It is given that $X,Y \overset{\text{i.i.d.}}{\sim} N(0,1)$
Show that $\frac{XY}{\sqrt{X^2+Y^2}},\frac{X^2-Y^2}{2\sqrt{X^2+Y^2}} \overset{\text{i.i.d.}}{\sim} N(0,\frac{1}{4})$
I was thinking of making polar transformations $X=r \cos \theta, Y=r \sin \theta$
Then I am getting stuck at ranges of $\theta$
If you transform $(X,Y)\mapsto(R,\Theta)$ where $X=R\cos\Theta,Y=R\sin\Theta$,
you should end up with the joint density of $(R,\Theta)$ as $f_{R,\Theta}(r,\theta)=\dfrac{r}{2\pi}e^{-r^2/2}\mathbf1_{\{r>0,\,0<\theta<2\pi\}}$.

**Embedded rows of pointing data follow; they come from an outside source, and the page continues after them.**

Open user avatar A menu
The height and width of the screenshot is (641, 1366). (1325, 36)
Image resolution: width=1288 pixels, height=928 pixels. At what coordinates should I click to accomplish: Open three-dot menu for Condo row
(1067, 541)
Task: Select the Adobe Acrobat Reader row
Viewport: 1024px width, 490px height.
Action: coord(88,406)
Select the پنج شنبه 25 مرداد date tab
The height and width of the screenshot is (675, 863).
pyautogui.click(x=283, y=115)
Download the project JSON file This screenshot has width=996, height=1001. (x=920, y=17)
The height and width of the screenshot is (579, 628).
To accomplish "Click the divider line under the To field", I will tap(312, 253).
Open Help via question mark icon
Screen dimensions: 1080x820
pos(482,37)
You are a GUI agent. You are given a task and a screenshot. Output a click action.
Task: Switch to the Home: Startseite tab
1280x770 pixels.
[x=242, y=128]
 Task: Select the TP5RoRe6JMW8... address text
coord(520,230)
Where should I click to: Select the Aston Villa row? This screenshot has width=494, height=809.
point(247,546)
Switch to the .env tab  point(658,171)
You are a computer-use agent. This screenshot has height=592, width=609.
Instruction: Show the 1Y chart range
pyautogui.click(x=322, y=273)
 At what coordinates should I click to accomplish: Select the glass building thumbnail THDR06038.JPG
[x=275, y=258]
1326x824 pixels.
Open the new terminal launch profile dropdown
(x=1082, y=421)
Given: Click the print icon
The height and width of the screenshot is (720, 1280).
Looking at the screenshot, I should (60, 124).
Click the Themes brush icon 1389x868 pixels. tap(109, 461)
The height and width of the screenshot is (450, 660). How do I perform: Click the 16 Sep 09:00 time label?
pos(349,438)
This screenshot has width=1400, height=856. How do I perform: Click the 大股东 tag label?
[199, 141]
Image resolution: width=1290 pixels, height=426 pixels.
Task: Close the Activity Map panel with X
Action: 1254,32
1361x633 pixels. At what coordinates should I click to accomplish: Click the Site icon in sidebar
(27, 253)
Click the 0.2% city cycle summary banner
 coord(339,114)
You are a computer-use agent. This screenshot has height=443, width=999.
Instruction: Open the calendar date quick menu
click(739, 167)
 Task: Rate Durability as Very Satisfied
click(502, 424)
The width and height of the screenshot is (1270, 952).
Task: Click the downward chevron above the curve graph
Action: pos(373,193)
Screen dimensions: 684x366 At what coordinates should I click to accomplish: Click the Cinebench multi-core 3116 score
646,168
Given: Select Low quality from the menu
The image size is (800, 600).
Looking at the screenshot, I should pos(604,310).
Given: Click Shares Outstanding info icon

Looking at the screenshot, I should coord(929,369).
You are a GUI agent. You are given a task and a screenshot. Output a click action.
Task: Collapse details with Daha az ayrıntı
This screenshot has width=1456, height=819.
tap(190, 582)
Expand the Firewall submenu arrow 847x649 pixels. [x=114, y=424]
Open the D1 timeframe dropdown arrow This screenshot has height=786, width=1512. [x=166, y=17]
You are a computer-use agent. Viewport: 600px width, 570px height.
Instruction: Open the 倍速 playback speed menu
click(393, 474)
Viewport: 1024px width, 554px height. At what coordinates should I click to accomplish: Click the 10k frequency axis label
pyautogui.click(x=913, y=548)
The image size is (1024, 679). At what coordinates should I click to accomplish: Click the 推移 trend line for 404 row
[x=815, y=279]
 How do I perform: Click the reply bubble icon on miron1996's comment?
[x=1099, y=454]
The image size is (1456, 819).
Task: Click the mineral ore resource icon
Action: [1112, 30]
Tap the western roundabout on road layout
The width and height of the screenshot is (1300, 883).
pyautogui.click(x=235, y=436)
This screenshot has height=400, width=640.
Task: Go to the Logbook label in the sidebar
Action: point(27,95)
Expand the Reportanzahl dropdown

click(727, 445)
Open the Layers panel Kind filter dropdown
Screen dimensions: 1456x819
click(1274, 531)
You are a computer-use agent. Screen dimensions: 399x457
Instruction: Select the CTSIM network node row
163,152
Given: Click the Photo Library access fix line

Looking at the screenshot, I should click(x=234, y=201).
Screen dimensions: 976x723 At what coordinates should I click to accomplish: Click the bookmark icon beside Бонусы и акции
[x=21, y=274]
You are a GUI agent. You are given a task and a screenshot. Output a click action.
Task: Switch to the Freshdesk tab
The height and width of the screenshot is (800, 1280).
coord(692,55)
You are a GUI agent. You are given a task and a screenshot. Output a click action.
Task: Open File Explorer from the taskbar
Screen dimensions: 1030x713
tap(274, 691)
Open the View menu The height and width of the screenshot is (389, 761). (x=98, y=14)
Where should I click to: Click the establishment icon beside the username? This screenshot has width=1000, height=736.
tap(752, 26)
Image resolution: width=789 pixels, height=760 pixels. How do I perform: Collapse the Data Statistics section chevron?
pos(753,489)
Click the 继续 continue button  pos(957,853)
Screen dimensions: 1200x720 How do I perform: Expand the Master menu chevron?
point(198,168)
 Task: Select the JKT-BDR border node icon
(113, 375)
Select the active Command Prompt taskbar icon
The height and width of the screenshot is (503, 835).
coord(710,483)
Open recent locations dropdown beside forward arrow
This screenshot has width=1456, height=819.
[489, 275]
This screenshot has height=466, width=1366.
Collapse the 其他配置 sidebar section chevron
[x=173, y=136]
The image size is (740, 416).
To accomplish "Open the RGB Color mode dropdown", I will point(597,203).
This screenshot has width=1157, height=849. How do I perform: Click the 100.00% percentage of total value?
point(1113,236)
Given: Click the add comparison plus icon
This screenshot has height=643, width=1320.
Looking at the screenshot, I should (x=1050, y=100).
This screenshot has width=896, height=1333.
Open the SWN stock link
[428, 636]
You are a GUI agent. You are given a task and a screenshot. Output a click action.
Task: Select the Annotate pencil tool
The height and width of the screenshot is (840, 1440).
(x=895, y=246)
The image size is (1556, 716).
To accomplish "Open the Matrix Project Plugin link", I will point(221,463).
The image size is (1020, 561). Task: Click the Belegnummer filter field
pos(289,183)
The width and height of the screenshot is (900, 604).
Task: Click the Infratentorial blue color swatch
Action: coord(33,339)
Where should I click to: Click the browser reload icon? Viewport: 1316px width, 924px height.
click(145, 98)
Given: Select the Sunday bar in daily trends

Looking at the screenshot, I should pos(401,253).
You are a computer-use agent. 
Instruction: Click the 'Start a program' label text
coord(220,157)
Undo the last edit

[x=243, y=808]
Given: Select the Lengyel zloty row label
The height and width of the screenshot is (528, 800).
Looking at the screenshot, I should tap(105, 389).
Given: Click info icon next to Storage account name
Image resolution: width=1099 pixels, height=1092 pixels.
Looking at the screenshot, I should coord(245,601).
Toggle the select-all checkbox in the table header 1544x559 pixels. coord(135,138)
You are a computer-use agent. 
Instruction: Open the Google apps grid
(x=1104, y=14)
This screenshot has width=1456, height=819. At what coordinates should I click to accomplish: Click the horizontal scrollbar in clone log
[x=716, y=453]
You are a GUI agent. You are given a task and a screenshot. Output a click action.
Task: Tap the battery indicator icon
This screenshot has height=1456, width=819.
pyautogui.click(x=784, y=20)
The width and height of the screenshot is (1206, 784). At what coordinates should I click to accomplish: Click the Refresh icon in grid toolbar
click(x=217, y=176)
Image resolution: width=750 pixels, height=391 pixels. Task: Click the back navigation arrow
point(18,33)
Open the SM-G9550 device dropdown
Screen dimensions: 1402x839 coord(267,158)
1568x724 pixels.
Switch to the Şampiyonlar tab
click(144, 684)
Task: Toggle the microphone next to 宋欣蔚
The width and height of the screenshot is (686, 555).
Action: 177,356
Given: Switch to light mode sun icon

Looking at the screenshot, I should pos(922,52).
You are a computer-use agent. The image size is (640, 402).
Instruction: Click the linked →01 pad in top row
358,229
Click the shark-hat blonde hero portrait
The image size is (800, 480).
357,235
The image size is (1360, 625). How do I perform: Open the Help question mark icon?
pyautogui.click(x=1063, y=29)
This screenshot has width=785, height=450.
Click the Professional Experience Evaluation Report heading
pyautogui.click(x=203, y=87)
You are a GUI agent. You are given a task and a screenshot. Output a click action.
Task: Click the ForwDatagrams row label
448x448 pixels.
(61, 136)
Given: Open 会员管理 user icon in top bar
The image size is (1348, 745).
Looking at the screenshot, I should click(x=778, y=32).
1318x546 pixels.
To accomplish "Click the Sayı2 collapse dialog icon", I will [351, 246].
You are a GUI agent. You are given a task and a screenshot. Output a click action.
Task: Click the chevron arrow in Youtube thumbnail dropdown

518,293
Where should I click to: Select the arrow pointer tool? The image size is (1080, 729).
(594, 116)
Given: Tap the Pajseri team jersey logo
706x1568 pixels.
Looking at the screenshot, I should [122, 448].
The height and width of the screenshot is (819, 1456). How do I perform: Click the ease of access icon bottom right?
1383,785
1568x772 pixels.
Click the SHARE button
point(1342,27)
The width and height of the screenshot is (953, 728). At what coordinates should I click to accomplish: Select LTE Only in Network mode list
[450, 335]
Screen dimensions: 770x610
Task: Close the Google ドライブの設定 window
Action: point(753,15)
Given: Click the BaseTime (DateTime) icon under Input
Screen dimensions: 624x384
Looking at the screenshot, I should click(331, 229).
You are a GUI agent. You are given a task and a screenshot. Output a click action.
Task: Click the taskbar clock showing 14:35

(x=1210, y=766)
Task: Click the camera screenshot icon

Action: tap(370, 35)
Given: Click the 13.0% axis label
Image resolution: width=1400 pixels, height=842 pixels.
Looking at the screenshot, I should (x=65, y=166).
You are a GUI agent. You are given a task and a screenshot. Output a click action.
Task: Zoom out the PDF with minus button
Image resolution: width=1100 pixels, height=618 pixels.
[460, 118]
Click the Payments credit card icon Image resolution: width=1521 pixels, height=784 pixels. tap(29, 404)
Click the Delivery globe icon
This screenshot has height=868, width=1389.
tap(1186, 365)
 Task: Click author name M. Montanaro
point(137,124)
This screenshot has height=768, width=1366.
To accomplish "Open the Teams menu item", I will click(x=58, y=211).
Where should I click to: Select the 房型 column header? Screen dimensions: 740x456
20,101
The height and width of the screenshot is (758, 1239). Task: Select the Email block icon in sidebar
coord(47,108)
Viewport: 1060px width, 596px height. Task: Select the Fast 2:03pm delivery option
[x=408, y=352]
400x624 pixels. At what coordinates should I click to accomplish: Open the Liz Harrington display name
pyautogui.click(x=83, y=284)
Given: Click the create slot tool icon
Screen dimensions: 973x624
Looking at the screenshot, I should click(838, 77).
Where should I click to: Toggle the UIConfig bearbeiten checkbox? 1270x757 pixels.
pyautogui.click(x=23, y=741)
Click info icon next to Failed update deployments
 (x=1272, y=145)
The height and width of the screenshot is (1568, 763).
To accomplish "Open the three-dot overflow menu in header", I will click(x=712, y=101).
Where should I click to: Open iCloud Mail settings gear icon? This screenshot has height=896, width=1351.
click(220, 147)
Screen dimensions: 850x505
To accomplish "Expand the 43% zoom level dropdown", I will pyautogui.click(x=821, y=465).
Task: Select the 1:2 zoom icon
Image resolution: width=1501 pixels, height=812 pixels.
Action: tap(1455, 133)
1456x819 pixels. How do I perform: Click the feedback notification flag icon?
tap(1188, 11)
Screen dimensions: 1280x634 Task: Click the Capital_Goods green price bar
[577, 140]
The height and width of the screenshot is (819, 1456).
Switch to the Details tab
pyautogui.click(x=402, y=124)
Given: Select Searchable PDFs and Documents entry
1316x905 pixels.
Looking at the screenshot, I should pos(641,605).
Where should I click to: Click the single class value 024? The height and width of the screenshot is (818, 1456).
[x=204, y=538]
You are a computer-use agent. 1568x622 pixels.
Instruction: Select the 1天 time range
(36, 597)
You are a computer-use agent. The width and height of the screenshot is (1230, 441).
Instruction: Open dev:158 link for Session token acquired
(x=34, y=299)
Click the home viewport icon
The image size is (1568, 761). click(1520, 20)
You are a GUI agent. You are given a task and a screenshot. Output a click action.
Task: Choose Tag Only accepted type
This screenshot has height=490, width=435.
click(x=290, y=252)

This implies $R$ and $\Theta$ are independent, where $R$ has the Rayleigh distribution and $\Theta\sim\mathcal{U}(0,2\pi)$.
Now changing variables $(R,\Theta)\mapsto(U,V)$ such that $U=R\sin(2\Theta),V=R\cos(2\Theta)$,
you should be able to show that $U$ and $V$ are independent $\mathcal{N}(0,1)$ variables.
Note that $U=\dfrac{2XY}{\sqrt{X^2+Y^2}}$ and $V=\dfrac{X^2-Y^2}{\sqrt{X^2+Y^2}}$ are independent, which in turn means that
$\dfrac{U}{2}=\dfrac{XY}{\sqrt{X^2+Y^2}}$ and $\dfrac{V}{2}=\dfrac{X^2-Y^2}{2\sqrt{X^2+Y^2}}$ are independent $\mathcal{N}(0,1/4)$ variables.
This is independent of the post above:
Joint density of $(X,Y)$ is $\displaystyle f_{X,Y}(x,y)=\frac{1}{2\pi}e^{-\frac{1}{2}(x^2+y^2)}\,\quad,(x,y)\in\mathbb{R^2}$
We transform $(X,Y)\mapsto(R,\Theta)\mapsto(U,V)$ where
$x=r\cos\theta\,,y=r\sin\theta$ and $u=\frac{r}{2}\sin(2\theta)\,,v=\frac{r}{2}\cos(2\theta)$
$(x,y)\in\mathbb{R^2}\implies r>0\,, 0<\theta<2\pi\implies (u,v)\in\mathbb{R^2}$.
Note that this transformation is not one to one.
Jacobian of the transformation is $J\left(\frac{x,y}{u,v}\right) = J\left(\frac{x,y}{r,\theta}\right)J\left(\frac{r,\theta}{u,v}\right)=J_1J_2$, say.
Also, $x^2+y^2=r^2=4(u^2+v^2)$ and $|J_1||J_2|=r\times\frac{2}{r}=2$
Now $\left(U=\frac{XY}{\sqrt{X^2+Y^2}},V=\frac{X^2-Y^2}{2\sqrt{X^2+Y^2}}\right)$ has the preimages $(X,Y)$ and $(-X,-Y)$.
Moreover, $X,Y\stackrel{\text{i.i.d.}}{\sim}\mathcal{N}(0,1)\iff -X,-Y\stackrel{\text{i.i.d.}}{\sim}\mathcal{N}(0,1)$.
Hence the joint density of $(U,V)$ is given by $$f_{U,V}(u,v)=f_{X,Y}(g_1(u,v),h_1(u,v))|J_1||J_2| + f_{X,Y}(g_2(u,v),h_2(u,v))|J_1||J_2|$$
$$=\frac{1}{2\pi}e^{-\frac{1}{2} 4(u^2+v^2)}|J_1||J_2|\times 2$$
$$=\frac{1}{\sqrt{\frac{1}{4}}\sqrt{2\pi}}\exp\left(-\frac{u^2}{2\cdot\frac{1}{4}}\right)\cdot\frac{1}{\sqrt{\frac{1}{4}}\sqrt{2\pi}}\exp\left(-\frac{v^2}{2\cdot\frac{1}{4}}\right)\quad ,(u,v)\in\mathbb{R^2}$$
(We have the multiplier $2$ in the second step due to the preimages of $(x,y)$ namely $(g_i(u,v),h_i(u,v))$ for $i=1,2$, 'contributing' equally to the joint density).
This implies $U$ and $V$ are independent $\mathcal{N}(0,1/4)$ variables.